Thai style mini fish cakes with salsa
These mini fish cakes are so quick and easy to make you could get your little one to help you.Makes a great entree, snack or party food. These adorable little fish cakes will be a hit at your next party..... make sure you make enough to go around!

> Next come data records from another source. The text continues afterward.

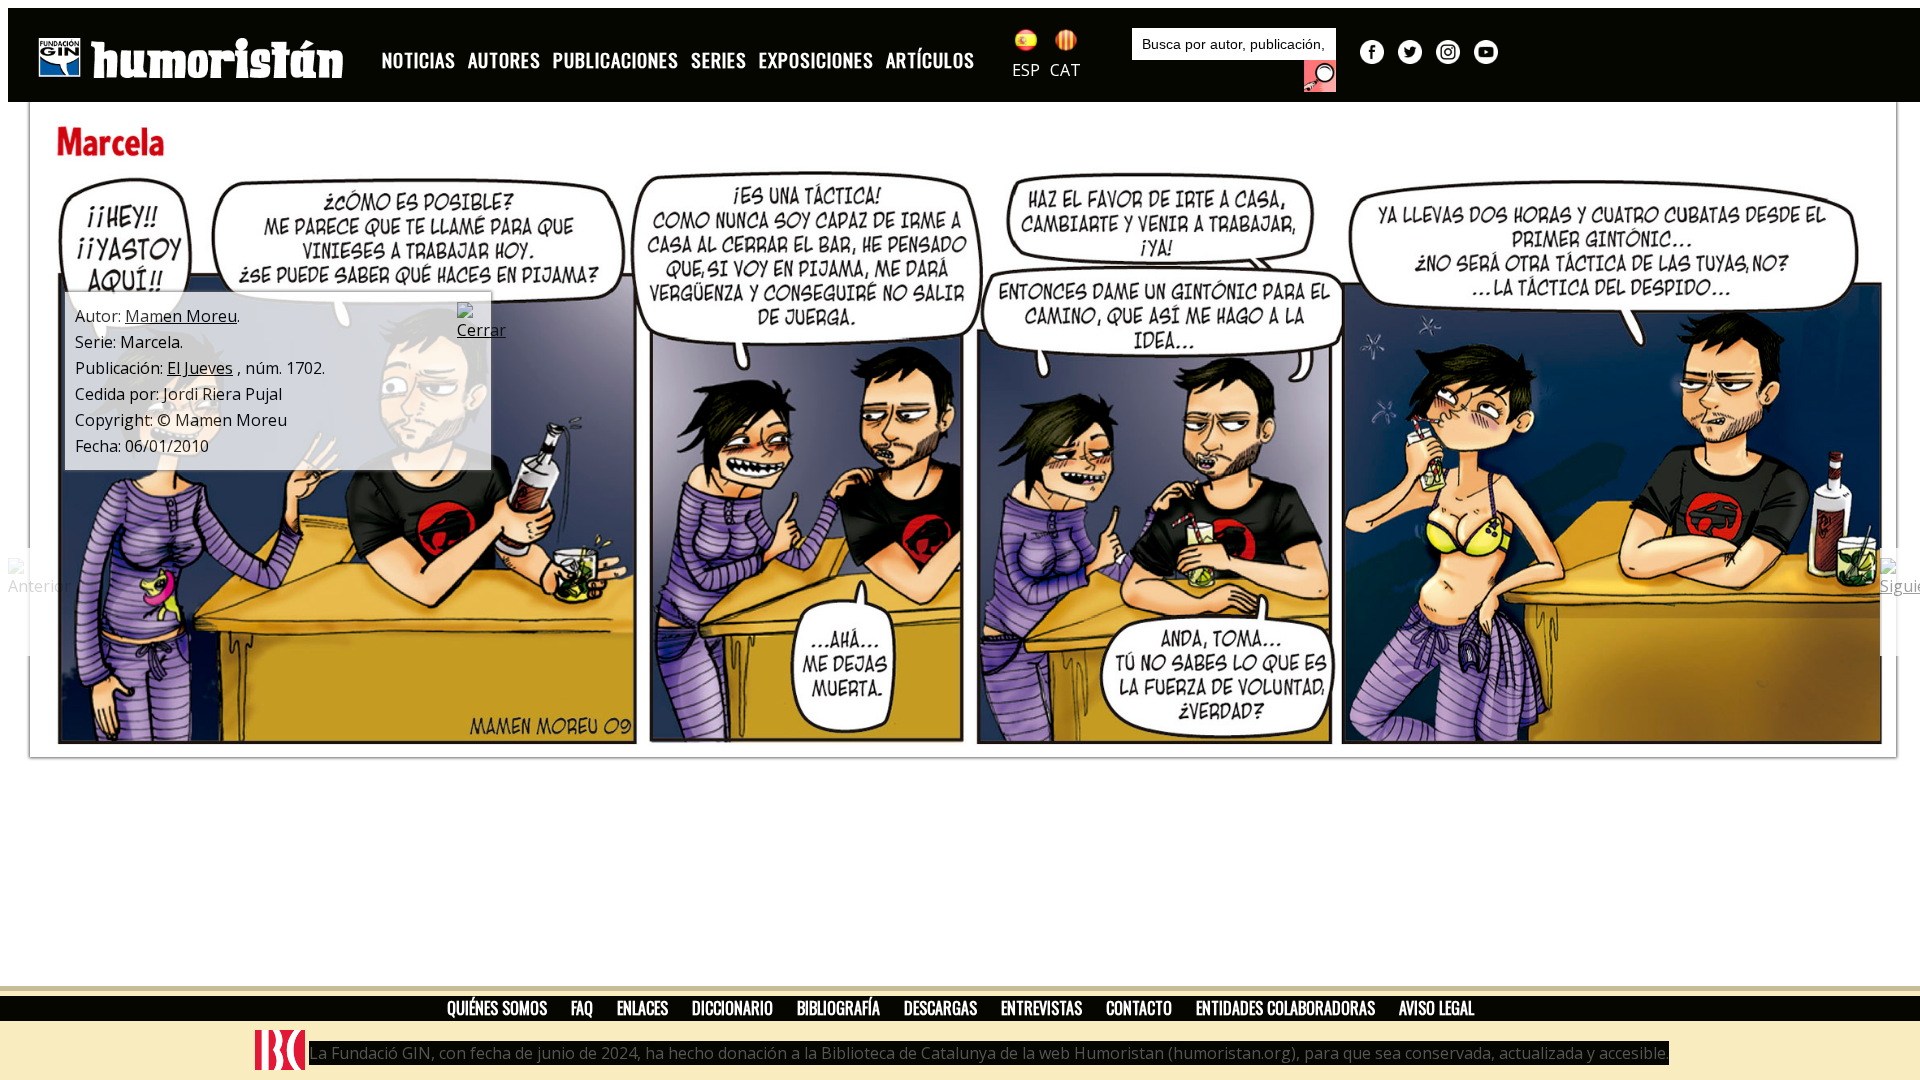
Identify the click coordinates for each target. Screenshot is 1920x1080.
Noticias (419, 59)
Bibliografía (838, 1008)
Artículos (930, 59)
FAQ (582, 1008)
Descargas (940, 1008)
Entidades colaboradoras (1285, 1008)
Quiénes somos (497, 1008)
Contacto (1139, 1008)
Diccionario (732, 1008)
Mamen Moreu (181, 316)
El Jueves (200, 368)
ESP (1026, 70)
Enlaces (642, 1008)
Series (719, 59)
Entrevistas (1041, 1008)
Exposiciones (816, 59)
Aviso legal (1436, 1008)
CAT (1065, 70)
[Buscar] (1320, 76)
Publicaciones (616, 59)
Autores (504, 59)
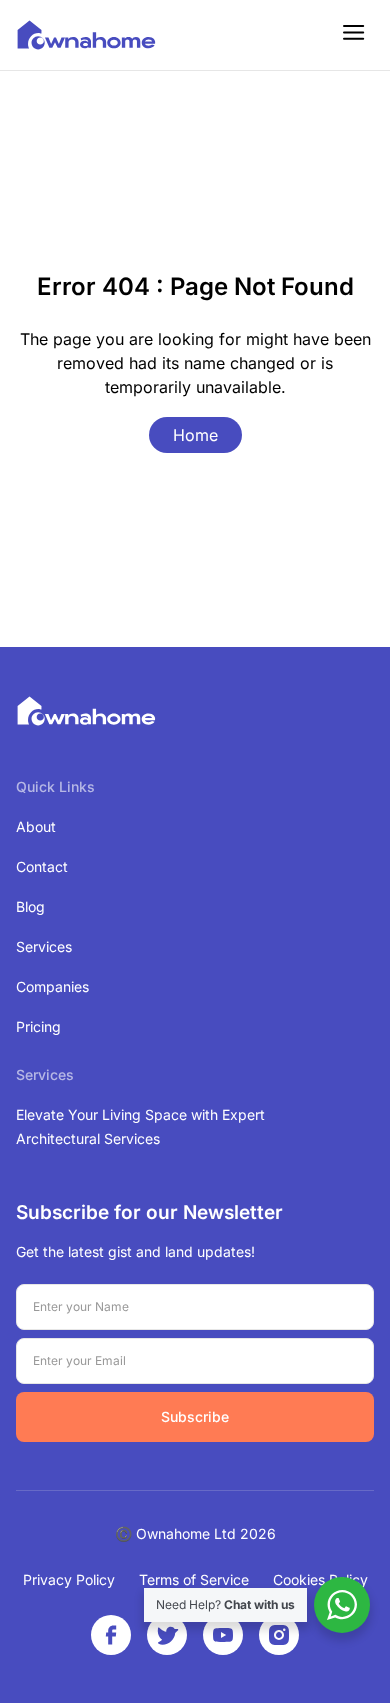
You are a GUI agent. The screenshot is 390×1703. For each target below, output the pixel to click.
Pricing (38, 1026)
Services (44, 946)
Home (195, 435)
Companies (52, 986)
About (36, 826)
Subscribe (195, 1416)
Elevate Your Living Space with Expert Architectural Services (140, 1126)
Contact (42, 866)
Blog (30, 906)
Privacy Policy (69, 1579)
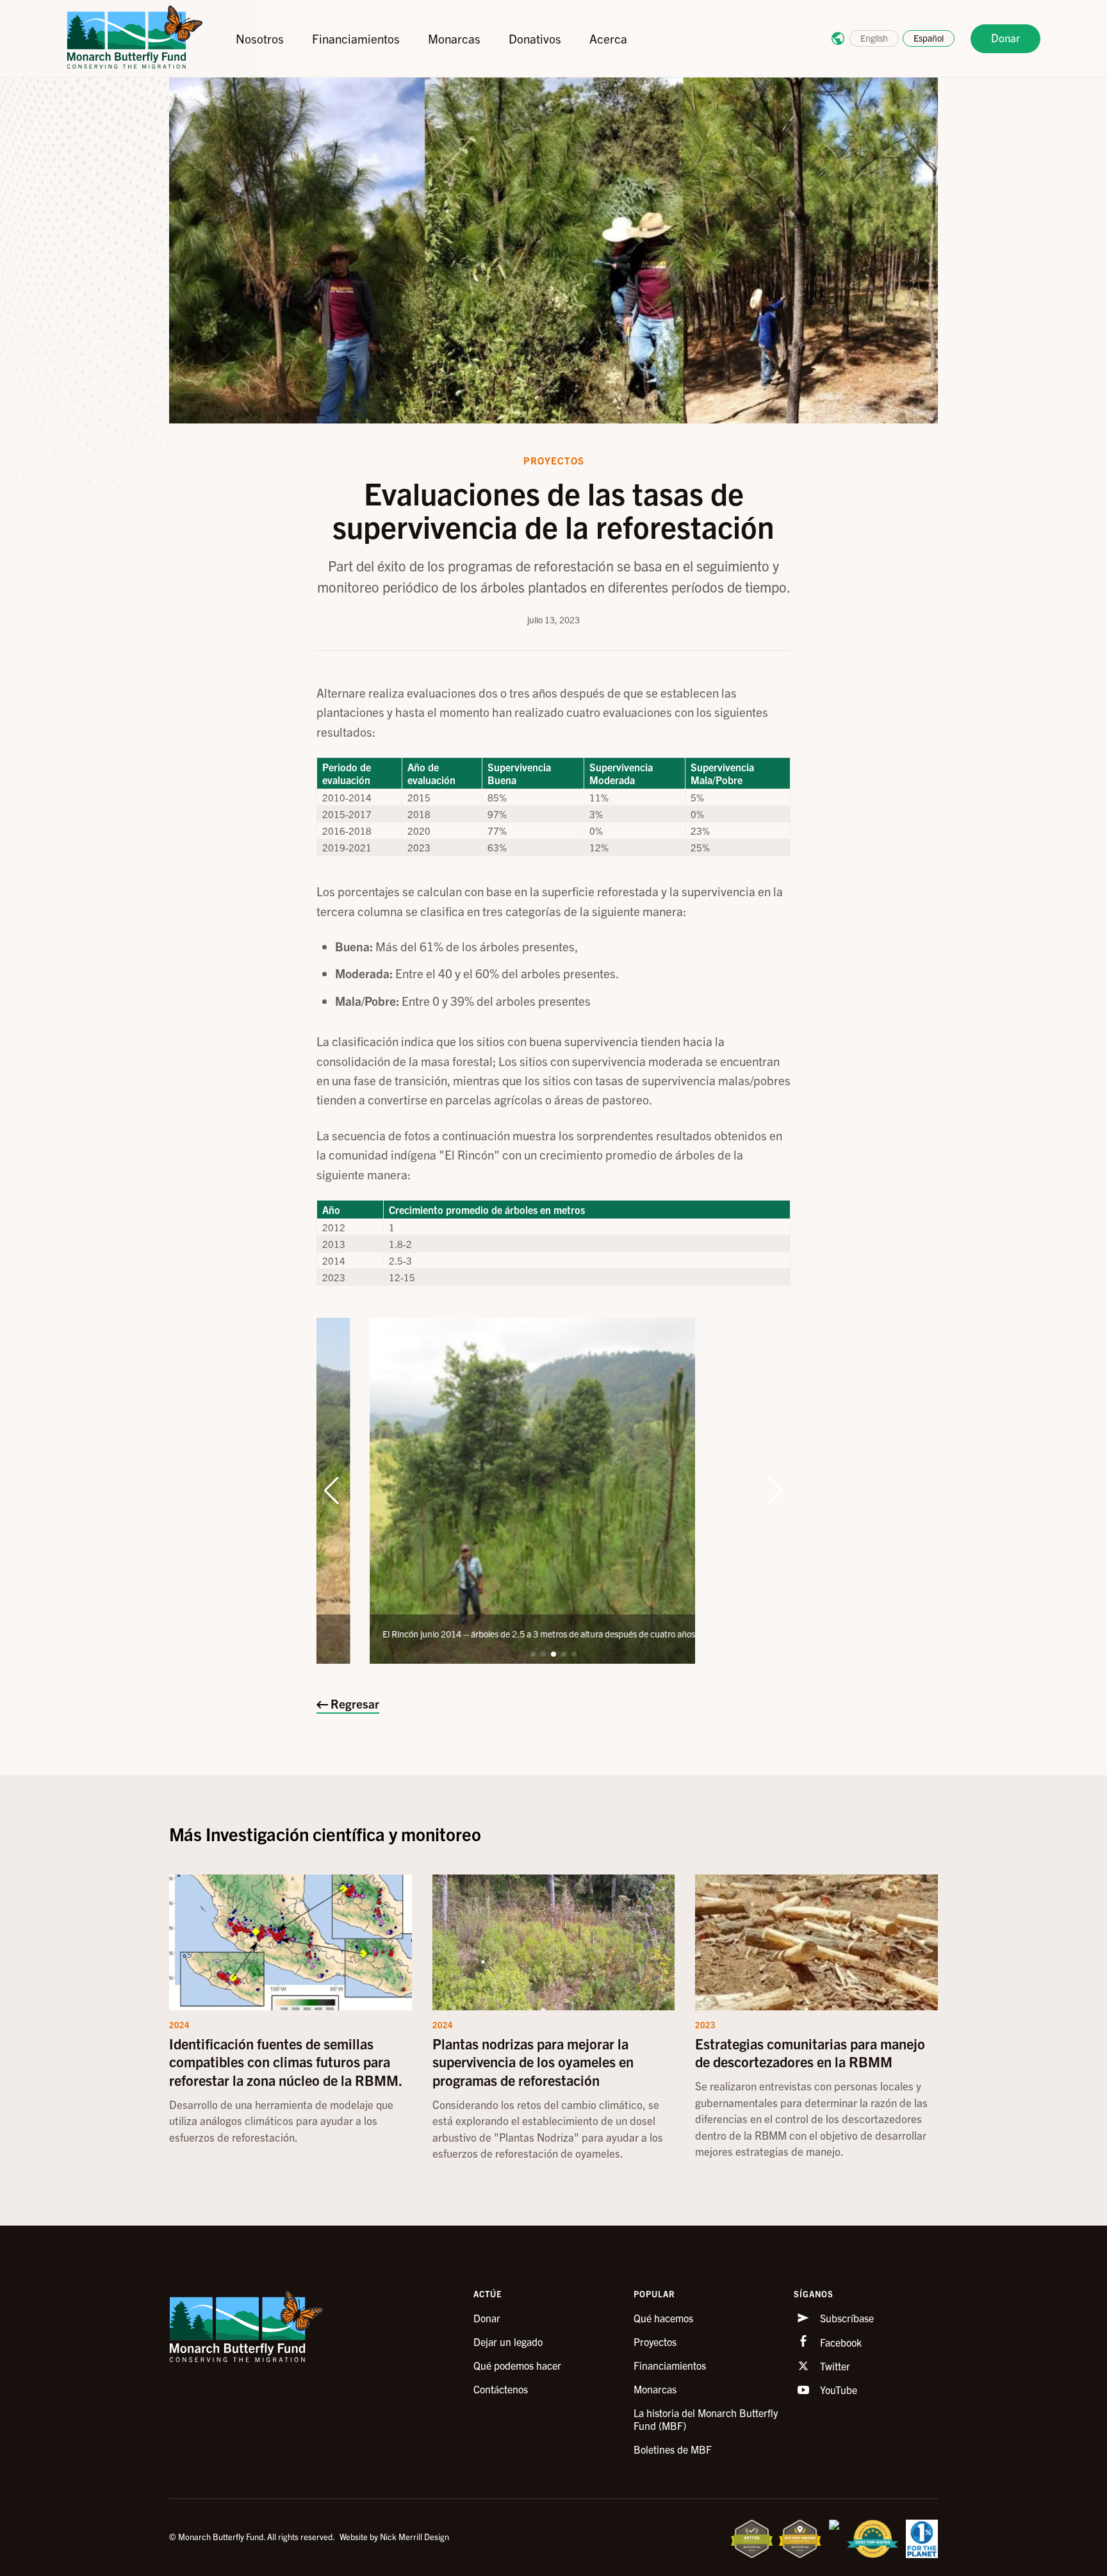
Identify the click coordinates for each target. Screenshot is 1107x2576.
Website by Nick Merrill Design (394, 2536)
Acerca (608, 38)
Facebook (839, 2342)
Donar (1005, 37)
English (874, 38)
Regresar (353, 1703)
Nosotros (260, 38)
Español (929, 38)
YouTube (837, 2389)
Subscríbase (845, 2317)
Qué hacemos (663, 2317)
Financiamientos (356, 38)
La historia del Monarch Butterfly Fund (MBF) (706, 2419)
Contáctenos (500, 2389)
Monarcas (454, 38)
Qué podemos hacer (517, 2365)
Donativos (535, 38)
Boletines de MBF (673, 2449)
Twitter (833, 2365)
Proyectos (655, 2341)
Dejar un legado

Serve topped with Avocado slasa.
- 600g Firm White-Fleshed Fish, roughly chopped (I used Cod,you could monkfish too)
- leaves from4-6 stalks Coriander
- 2 small Red Onion, diced
- 2-4 tsp Green Curry Paste, or to taste
- 2 Eggs
- 2 tsp light low salt soy sauce
- 2 Tbsp Sesame Oil
- salt and black pepper
- 1 cup Oil for frying
- For Avocado Salsa
- 2 Avocados, diced
- juice of 1 Lemon
- 1 Red Onion, finely diced
- 2 Tbsp chopped Coriander leaves
- 4 Tbsp Sweet Chilli Sauce
- Combine the fish, coriander, red onion,soy sauce and curry paste in the bowl of a food processor and pulse until they are well blended.
- Add the egg and sesame oil and process until smooth. Season to taste with salt and pepper.
- Heat oil in a deep frying pan. Place tablespoon-sized balls of the fish mixture in the pan, pressing them down gently to flatten them slightly. Fry the fish cakes on both sides until they are golden and cooked through. Remove the fish cakes from the pan and drain them on paper towels.
- To make the salsa, combine the avocado, lemon juice, red onion and coriander and toss through the sweet chilli sauce.
- TIP:You can use lime juice instead of lemon, and mint instead of coriander, if you prefer.